At least 41 people were arrested after hundreds of people marched through Johannesburg's Central Business District (CBD), plundering shops and torching cars and buildings, the police said in a statement.
The unrest started on Sunday when an old building in the CBD caught fire and collapsed, killing at least three people. It then spread two eastern suburbs.
Such violence breaks out sporadically in South Africa, where many nationals blame foreigners for high unemployment, particularly in manual labour.
Police Minister Bheki Cele insisted the violence was linked to "criminality" rather than "xenophobia".
"(Xenophobia) is used as an excuse," Cele told journalists after a tour of the CBD.
"For now there is nothing that has sparked any form of this conflict between the South Africans and foreign nationals."
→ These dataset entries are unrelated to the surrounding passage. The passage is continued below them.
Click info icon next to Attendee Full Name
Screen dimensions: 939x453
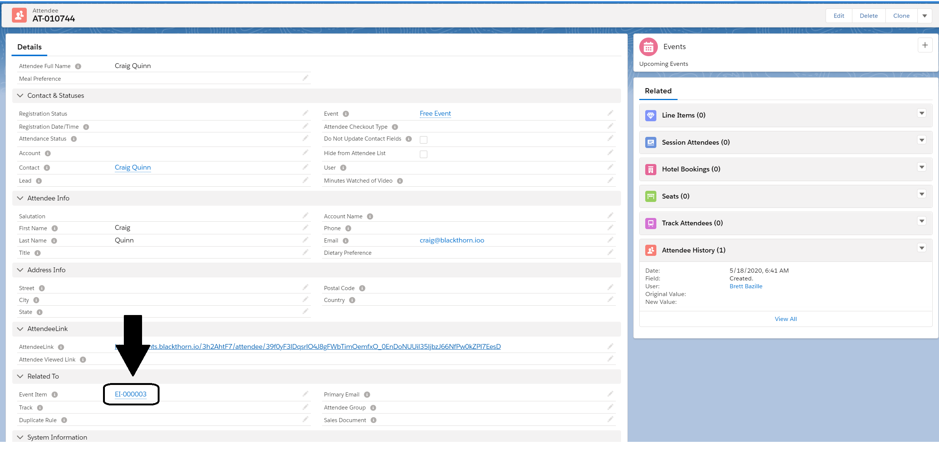tap(78, 66)
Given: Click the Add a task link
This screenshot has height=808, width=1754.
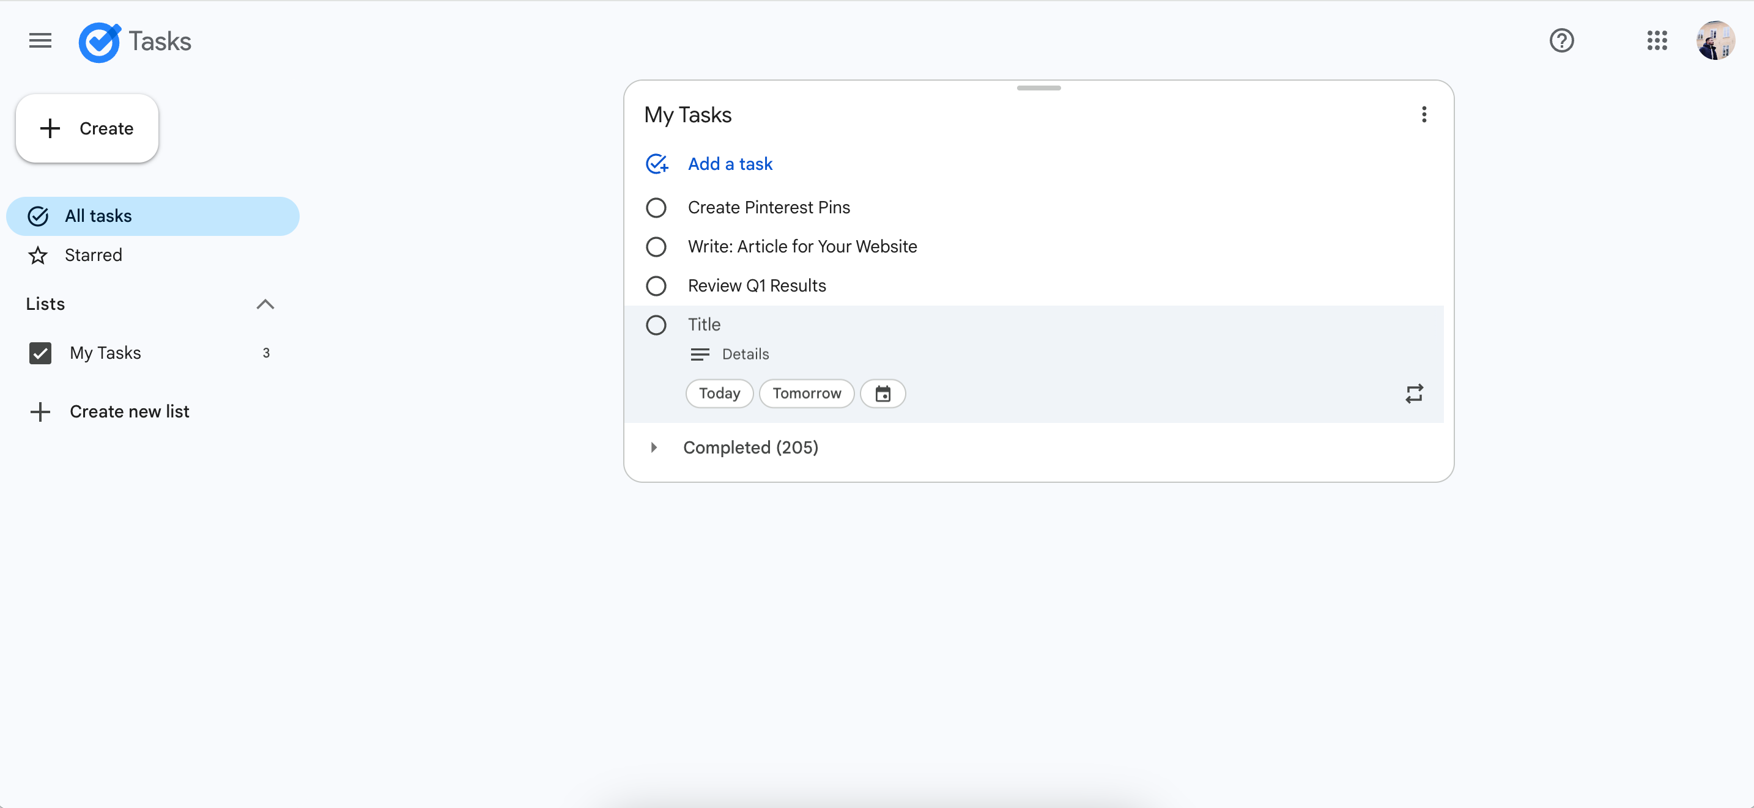Looking at the screenshot, I should point(729,164).
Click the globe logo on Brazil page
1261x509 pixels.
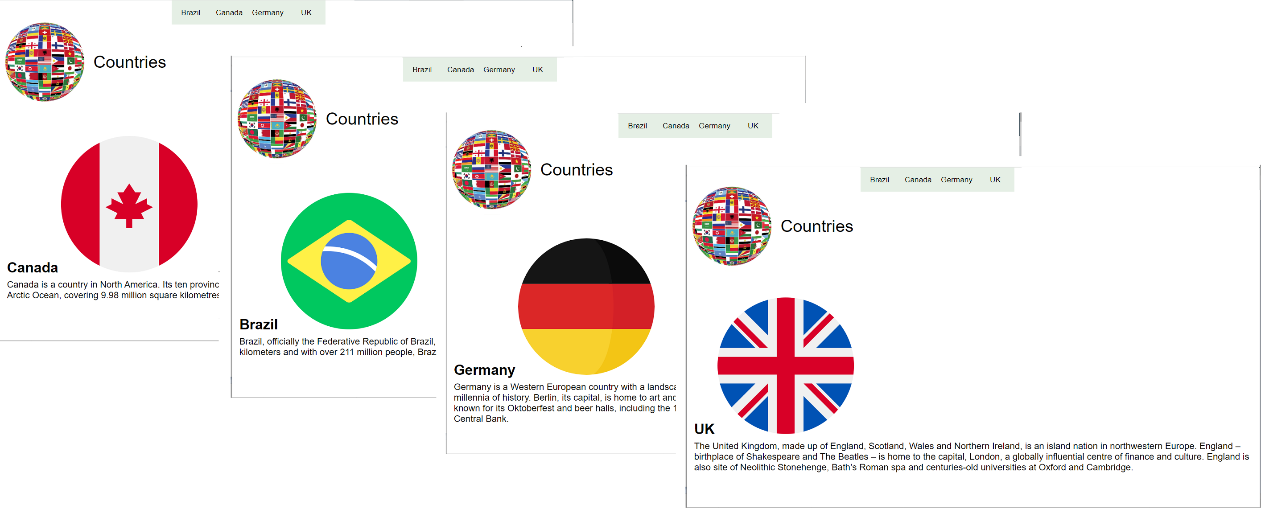click(277, 118)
Nigerian Foreign Minister Geoffrey Onyeama reacted strongly to the scenes of violence.
"Received sickening and depressing news of continued burning and looting of Nigerian shops and premises in #SouthAfrica by mindless criminals with ineffective police protection," he said on Twitter.
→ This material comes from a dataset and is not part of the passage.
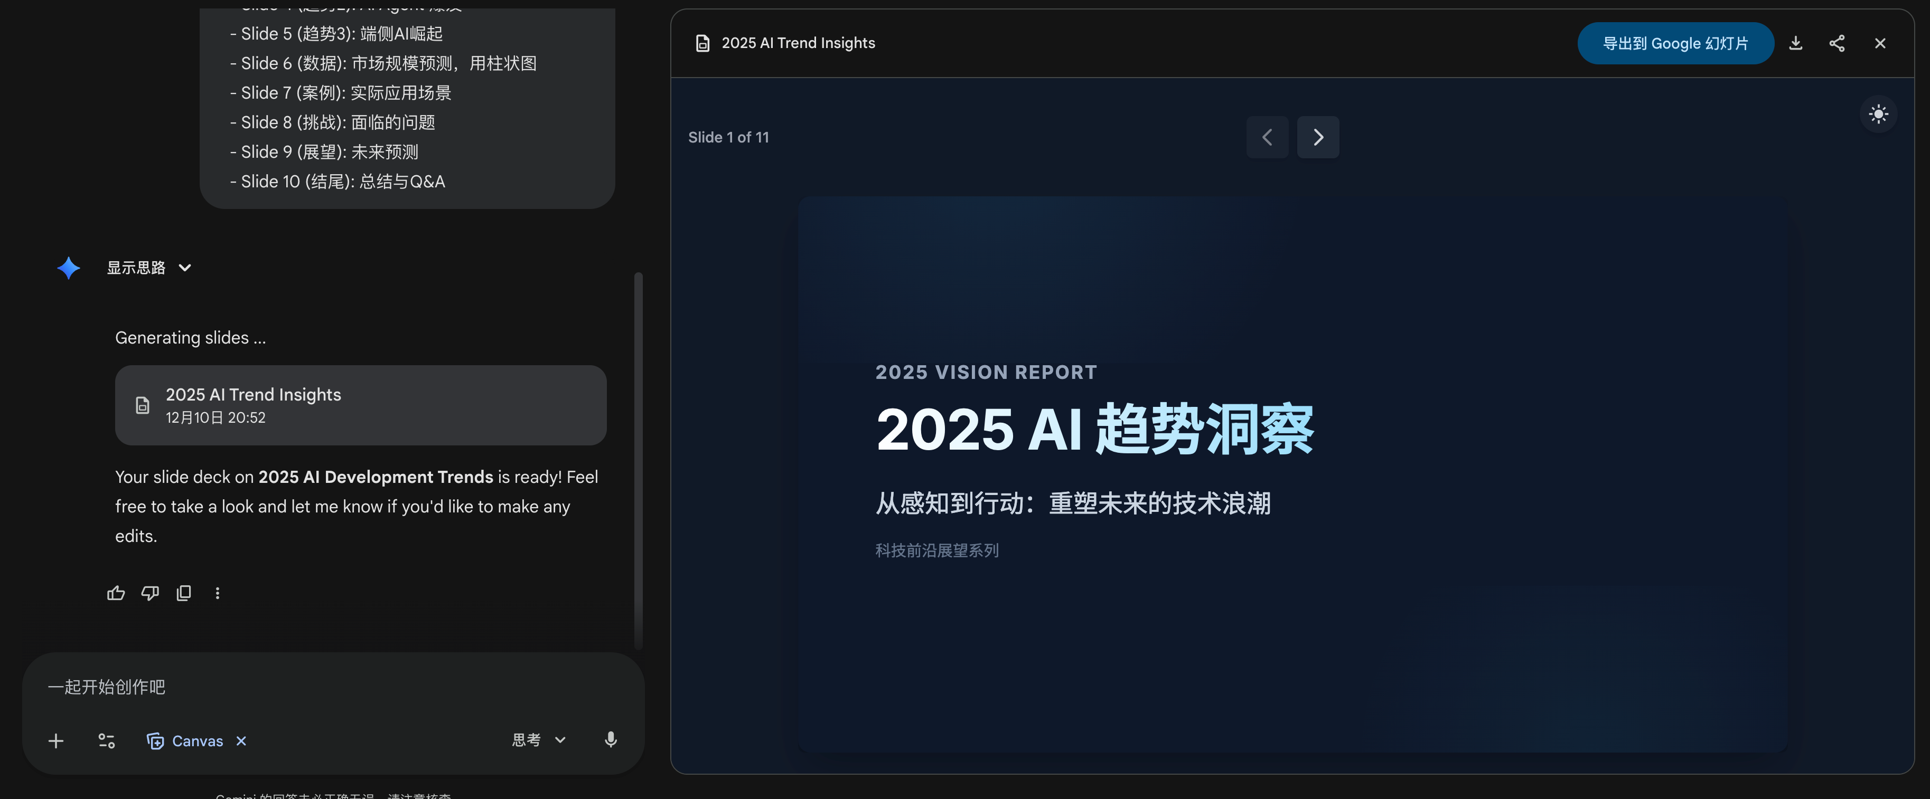Click the plus add attachment icon
This screenshot has width=1930, height=799.
[55, 741]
"Enough is enough. We will take definitive measures."
Separately, police in the southeastern province of KwaZulu-Natal (KZN) said at least 20 individuals had been arrested "in connection with incidents related to protests within the trucking industry".
Taxi drivers clashed with police in the capital Pretoria last week, and truckers started a nation-wide strike on Sunday to protest against the employment of foreign drivers.
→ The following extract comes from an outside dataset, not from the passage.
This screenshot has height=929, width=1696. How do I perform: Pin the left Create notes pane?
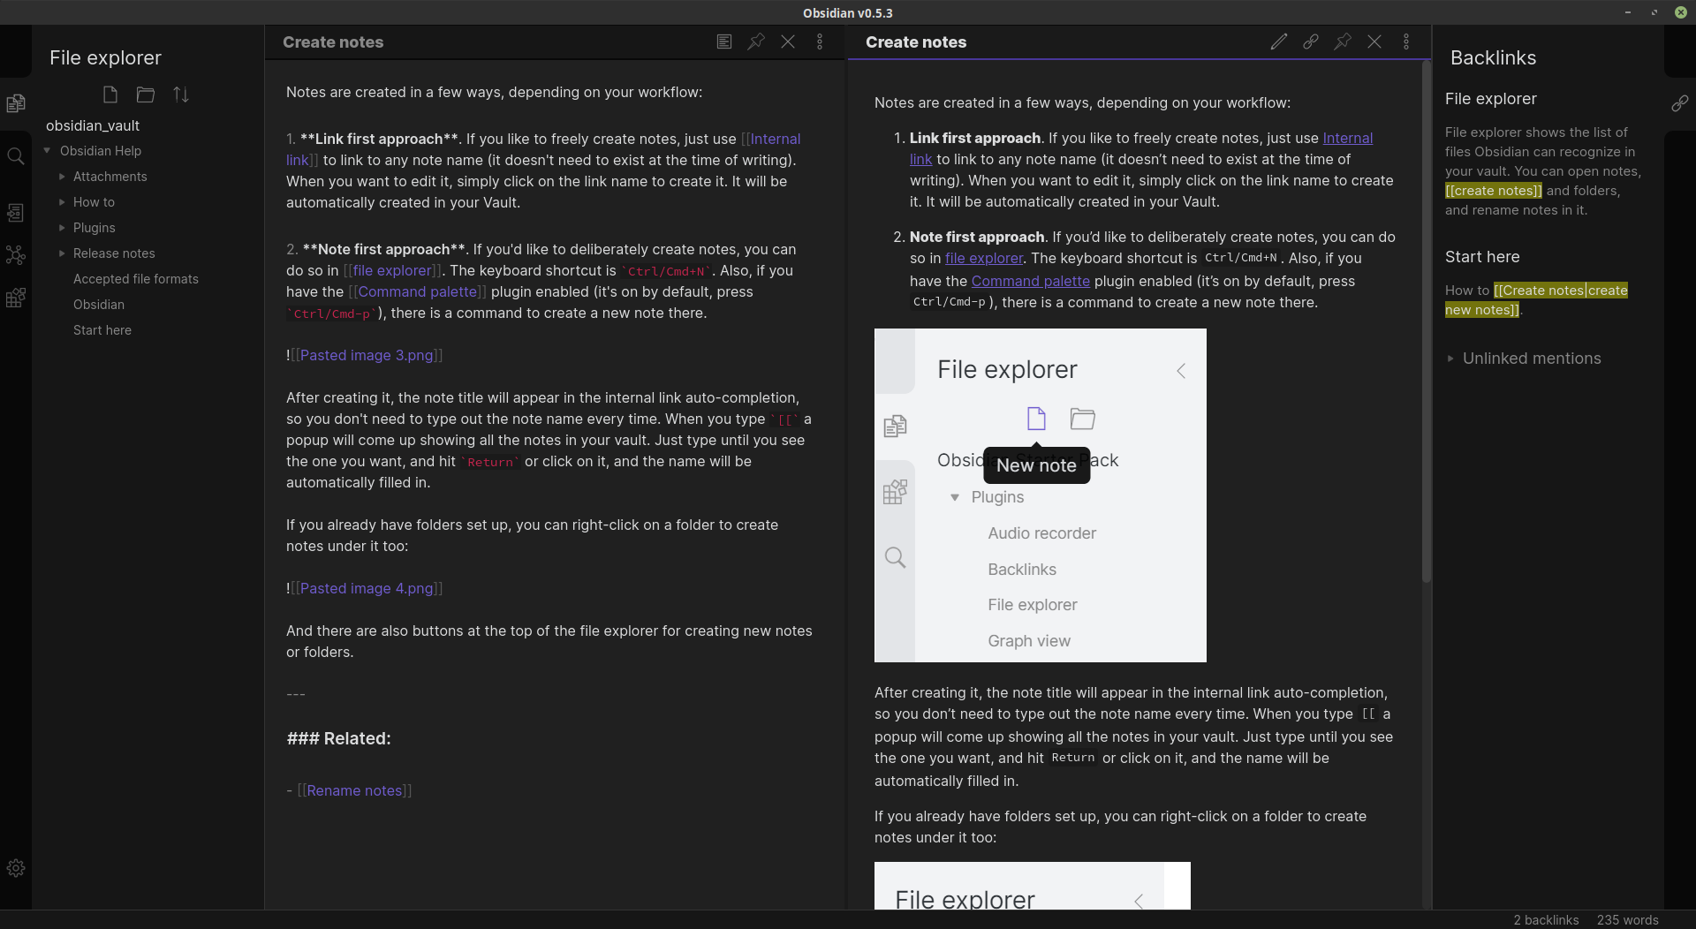755,42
Eleven trucks on Sunday blocked the road to Richards Bay Harbour, one of the deepest natural harbours in Africa, KZN police spokesman Jay Naicker said.
In the Western Cape province, several protesters blocked roads with their vehicles.
"Several roads had to be closed for traffic from early morning due to trucks blocking the road while others were seen offloading sand on the road," said a statement from the provincial transport minister, Bonginkosi Madikizela.
Human Rights Watch last week reported that dozens of truck drivers in the country had died in attacks against foreigners since March 2018.
The report was released after a recent spate of xenophobic violence fuelled by economic decline and record unemployment.
A South African truck owners' association quoted by the HRW reported 75 such incidents since March this year, 15 of which were independently confirmed by the watchdog.
Lieutenant-General Khombinkosi Jula, police chief for KZN province, where at least two trucks were torched, said they had intensified patrols along major routes.
South Africa is a major destination for economic migrants from the southern Africa region, with many moving from neighbouring Lesotho, Mozambique and Zimbabwe in search for work.
'Hungry and angry'
The latest population census in 2011 shows that numbers surged in the previous decade, with nearly half of international migrants having moved to South Africa between 2005 and 2010. An unknown number of the migrants are undocumented.
Labour ministry spokesman Makhosonke Buthelezi last week told AFP that employers "prefer (foreign truck drivers) because they can work long hours at a much cheaper cost, so they tend to exploit them".
Sipho Zungu, chairman of the All Truck Drivers Foundation told AFP his group had had "nothing to do with the strike", but stressed that it was fighting for the employment of South African drivers.
"People of South Africa are hungry, they are sitting at home.. while companies in South Africa are employing foreigners ...(because) its cheap labour. We are hungry and angry," Zungu told AFP.
But the South African Transport and Allied Workers Union (SATAWU), which has over 200,000 members, distanced itself from the violence.
"Whenever there are faceless people calling a strike, there tends to be violence," SATAWU spokeswoman Zanele Sabela told AFP.